Word and element pointing entries
===

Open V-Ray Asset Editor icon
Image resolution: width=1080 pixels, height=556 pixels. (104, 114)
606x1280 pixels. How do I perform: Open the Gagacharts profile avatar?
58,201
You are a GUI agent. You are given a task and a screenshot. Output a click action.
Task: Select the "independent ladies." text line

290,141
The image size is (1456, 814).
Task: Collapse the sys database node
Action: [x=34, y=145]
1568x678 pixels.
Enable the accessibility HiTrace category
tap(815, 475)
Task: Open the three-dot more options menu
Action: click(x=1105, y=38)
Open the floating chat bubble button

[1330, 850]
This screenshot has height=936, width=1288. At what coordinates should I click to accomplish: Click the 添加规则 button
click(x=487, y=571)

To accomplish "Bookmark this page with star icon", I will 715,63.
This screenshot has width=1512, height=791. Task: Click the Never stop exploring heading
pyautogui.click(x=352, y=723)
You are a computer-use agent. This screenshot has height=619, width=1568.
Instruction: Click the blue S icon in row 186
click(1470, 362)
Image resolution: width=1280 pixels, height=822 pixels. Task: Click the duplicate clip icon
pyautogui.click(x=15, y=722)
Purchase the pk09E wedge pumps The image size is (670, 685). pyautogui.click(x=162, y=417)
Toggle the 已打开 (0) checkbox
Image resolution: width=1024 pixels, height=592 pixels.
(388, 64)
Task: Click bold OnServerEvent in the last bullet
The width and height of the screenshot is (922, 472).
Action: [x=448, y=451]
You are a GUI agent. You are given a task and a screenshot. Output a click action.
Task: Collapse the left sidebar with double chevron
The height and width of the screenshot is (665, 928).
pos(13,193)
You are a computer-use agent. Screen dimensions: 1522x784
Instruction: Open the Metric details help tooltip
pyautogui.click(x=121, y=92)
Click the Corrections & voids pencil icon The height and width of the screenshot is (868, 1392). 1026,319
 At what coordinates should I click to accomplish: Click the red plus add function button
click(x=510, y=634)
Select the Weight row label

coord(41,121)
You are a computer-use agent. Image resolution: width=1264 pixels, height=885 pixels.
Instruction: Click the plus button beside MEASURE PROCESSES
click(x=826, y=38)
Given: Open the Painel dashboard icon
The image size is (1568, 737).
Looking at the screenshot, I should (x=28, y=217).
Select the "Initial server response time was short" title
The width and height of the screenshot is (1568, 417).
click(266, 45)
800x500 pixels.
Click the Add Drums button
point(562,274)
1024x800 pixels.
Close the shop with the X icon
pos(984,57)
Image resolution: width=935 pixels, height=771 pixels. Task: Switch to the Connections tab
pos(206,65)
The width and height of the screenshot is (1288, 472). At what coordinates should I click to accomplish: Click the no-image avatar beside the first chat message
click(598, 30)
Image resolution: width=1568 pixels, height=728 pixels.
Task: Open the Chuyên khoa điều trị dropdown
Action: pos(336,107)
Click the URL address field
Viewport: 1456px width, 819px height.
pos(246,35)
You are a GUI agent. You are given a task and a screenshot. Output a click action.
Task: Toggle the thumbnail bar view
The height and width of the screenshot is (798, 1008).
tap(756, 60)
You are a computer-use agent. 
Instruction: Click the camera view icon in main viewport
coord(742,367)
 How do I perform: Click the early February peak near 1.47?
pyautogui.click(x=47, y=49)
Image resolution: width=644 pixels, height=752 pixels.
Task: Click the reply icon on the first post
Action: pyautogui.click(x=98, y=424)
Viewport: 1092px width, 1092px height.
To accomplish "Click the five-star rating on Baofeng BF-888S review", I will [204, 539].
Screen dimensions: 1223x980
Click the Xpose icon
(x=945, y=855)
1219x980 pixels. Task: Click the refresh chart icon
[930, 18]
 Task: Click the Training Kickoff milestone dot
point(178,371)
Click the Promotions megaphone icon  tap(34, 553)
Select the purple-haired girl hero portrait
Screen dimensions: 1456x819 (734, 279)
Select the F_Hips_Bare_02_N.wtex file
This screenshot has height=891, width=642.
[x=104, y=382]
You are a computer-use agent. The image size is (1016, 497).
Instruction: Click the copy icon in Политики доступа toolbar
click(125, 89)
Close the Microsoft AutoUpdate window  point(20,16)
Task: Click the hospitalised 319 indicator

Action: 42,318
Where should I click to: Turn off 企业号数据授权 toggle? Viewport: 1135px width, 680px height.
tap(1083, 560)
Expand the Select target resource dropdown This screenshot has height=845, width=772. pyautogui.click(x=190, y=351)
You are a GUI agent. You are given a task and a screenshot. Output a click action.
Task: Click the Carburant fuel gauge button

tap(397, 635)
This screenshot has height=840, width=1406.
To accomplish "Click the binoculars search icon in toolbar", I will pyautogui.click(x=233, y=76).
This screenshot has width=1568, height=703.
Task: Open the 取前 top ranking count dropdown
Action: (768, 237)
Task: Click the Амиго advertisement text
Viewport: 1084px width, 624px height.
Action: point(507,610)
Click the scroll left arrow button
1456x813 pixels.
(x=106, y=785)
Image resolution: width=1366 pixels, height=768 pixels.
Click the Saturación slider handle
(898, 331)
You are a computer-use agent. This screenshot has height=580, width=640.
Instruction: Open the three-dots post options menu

===

* _Task brief_:
In the material above, how many lines contain "perform", matching case exactly? Give only the number.

* _Correct answer_:
2